It’s been roughly 20 years since Cam Fowler laced up his first pair of skates. Grabbing his parents hands and stepping onto the ice in Farmington Hills, Mich., the now 22-year-old hasn’t looked back since.
“It was a long time ago, but I still remember just instantly loving it,” recalled Fowler, a member of the 2014 U.S. Olympic men’s hockey team. “I just remember the first couple of times I was out on the ice, how much I enjoyed just being with my friends and playing together.
“I have made some of my closest and best friends to this day from when I played when I was younger. Hockey is all about those lifelong friendships.”
Currently a mainstay on the Anaheim Ducks blue line, Fowler said growing up, the NHL and Olympics were always a dream, but remained an afterthought in the grand scheme of learning the game.
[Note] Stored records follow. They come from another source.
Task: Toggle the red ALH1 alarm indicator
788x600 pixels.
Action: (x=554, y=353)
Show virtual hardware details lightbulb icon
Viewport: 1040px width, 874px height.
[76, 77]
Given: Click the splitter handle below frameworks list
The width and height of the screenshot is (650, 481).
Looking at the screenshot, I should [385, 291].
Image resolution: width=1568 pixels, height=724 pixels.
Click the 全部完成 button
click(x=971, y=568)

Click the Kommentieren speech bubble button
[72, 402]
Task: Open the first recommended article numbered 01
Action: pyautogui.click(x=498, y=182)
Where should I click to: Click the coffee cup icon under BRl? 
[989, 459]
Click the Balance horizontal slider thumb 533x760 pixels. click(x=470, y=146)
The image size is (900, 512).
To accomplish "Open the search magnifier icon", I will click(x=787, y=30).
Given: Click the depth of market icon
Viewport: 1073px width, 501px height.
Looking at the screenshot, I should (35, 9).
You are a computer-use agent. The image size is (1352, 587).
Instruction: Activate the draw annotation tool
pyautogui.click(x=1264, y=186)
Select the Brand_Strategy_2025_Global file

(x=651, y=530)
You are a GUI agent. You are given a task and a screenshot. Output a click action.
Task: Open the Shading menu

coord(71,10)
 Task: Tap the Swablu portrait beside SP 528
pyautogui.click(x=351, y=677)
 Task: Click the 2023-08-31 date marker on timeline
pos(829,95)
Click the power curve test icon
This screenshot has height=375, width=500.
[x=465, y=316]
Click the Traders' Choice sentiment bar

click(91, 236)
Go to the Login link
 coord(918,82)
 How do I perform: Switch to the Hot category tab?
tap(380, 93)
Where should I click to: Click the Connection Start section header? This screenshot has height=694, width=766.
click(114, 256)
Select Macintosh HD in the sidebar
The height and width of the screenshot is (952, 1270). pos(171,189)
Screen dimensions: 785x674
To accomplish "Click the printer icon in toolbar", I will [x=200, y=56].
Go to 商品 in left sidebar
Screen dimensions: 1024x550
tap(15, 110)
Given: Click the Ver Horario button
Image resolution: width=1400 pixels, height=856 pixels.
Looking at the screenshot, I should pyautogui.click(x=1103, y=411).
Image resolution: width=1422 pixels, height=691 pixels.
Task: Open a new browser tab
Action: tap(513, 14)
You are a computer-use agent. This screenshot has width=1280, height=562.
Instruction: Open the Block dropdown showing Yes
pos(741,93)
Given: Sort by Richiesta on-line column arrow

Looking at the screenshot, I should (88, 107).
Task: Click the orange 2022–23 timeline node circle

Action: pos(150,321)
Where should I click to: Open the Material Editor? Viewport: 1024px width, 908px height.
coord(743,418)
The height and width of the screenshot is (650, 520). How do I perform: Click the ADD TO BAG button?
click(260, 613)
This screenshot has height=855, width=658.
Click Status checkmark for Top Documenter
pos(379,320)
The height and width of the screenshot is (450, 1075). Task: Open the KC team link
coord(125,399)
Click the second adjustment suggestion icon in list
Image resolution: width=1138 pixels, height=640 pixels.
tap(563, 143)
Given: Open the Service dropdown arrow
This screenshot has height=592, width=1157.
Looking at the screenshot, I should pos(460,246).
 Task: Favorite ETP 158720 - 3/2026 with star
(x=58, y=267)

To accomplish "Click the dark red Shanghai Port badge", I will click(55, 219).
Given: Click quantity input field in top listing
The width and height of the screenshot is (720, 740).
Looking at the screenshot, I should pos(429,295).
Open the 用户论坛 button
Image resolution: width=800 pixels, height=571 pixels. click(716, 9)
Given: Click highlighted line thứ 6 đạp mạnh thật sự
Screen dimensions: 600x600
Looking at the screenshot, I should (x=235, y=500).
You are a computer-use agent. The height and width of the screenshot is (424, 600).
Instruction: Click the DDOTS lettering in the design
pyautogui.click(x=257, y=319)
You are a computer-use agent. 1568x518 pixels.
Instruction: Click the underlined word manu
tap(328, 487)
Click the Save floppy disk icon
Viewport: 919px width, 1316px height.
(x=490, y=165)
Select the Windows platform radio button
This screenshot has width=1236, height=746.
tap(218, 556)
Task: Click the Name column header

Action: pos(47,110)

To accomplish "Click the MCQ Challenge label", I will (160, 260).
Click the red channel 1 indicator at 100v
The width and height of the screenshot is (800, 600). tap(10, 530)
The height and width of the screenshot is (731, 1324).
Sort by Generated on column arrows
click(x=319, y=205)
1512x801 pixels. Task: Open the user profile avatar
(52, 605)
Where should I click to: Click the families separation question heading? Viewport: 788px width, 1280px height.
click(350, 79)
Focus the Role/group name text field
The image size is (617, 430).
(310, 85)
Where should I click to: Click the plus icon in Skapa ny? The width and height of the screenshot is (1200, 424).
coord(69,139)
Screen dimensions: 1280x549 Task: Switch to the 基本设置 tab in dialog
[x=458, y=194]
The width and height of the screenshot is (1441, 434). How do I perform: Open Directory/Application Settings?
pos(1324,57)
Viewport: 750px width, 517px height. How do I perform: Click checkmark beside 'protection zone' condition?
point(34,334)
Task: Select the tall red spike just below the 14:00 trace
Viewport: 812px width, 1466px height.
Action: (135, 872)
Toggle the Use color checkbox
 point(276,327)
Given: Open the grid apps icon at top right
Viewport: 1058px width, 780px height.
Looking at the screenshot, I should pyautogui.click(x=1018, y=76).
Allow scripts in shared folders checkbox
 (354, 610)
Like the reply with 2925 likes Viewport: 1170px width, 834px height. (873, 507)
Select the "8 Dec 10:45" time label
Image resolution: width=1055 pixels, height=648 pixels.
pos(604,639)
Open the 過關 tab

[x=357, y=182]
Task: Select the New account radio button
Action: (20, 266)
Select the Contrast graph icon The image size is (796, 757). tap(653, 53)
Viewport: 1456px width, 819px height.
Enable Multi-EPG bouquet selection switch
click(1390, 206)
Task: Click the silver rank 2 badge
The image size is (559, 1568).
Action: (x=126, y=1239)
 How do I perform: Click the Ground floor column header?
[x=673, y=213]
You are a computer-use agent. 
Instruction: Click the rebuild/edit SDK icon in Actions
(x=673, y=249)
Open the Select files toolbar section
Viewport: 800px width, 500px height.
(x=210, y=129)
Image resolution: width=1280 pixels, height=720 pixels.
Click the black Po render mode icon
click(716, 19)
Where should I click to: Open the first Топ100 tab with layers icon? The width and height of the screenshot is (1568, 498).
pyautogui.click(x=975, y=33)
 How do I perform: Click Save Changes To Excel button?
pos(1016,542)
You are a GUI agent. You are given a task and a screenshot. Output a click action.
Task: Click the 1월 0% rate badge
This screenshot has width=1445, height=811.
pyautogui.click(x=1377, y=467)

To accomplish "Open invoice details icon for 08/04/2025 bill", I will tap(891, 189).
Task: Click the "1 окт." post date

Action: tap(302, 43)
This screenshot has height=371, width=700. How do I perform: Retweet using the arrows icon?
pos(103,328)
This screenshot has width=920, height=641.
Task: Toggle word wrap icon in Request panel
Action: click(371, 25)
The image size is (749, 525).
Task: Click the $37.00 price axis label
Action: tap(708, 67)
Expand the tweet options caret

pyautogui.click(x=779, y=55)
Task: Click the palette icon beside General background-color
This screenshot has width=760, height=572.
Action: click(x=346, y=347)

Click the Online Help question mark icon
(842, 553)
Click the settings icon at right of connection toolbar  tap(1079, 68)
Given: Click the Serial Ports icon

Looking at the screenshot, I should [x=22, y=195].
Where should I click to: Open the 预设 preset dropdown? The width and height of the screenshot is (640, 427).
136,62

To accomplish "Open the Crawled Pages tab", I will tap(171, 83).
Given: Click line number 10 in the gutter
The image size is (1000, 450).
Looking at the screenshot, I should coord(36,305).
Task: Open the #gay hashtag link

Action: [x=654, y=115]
“It really wasn’t about trying to be the best,” he said. “It was about meeting lots of different teammates and learning to love the game. I think that’s everything when you first learn to play hockey – keeping it easy and making friends.”
Like any kid, Fowler said he’d watch NHL games with his teammates and parents, wide-eyed and full of dreams. He watched a couple of games in the 2006 Torino Winter Olympics, and his interest in international play only grew after heading to Ann Arbor, Mich., to join USA Hockey’s National Team Development Program.
Since then he has enjoyed winning gold at the IIHF Men’s Under-18 World Championship in 2009 and at the IIHF World Junior Championship in 2010. He’s also been a part of U.S. Men’s National Teams in 2011 and 2012.
But Fowler’s dreams became reality when his name was called in January for this year’s Olympic squad. And while the outcome wasn’t what the U.S. had hoped for, the experience and honor of being a part of Team USA wasn’t lost on him.
“It was such an unbelievable experience for me and one I was thrilled to share with my family who came over (to Sochi) with me,” said Fowler. “It wasn’t the result we were looking for as a group, but experiencing my first Olympics at a young age, I was just very humbled to play and participate.
“Hopefully I will have more to come in future years.”
Tallying 33 points so far this NHL season, it’s not hard to imagine that Fowler will be competing with Team USA again in the future.
But even through all the NHL and international successes, Fowler said the one thing that still keeps him in the sport of hockey is the fun with teammates and friends – the same fun that he has had since he was young.
“You have to enjoy it and have fun, especially when you’re six, seven or eight years old,” he said. “When you’re young and just learning to play, those are the times where you should have no worries in the world except to go out and play and have fun with your friends. The NHL, Olympics and all sorts competitive hockey will come later if you work hard – and I know that sounds cliché – but you shouldn’t be hung up on that when you’re little.”
Fowler’s advice is simple: “Be a kid and have fun.”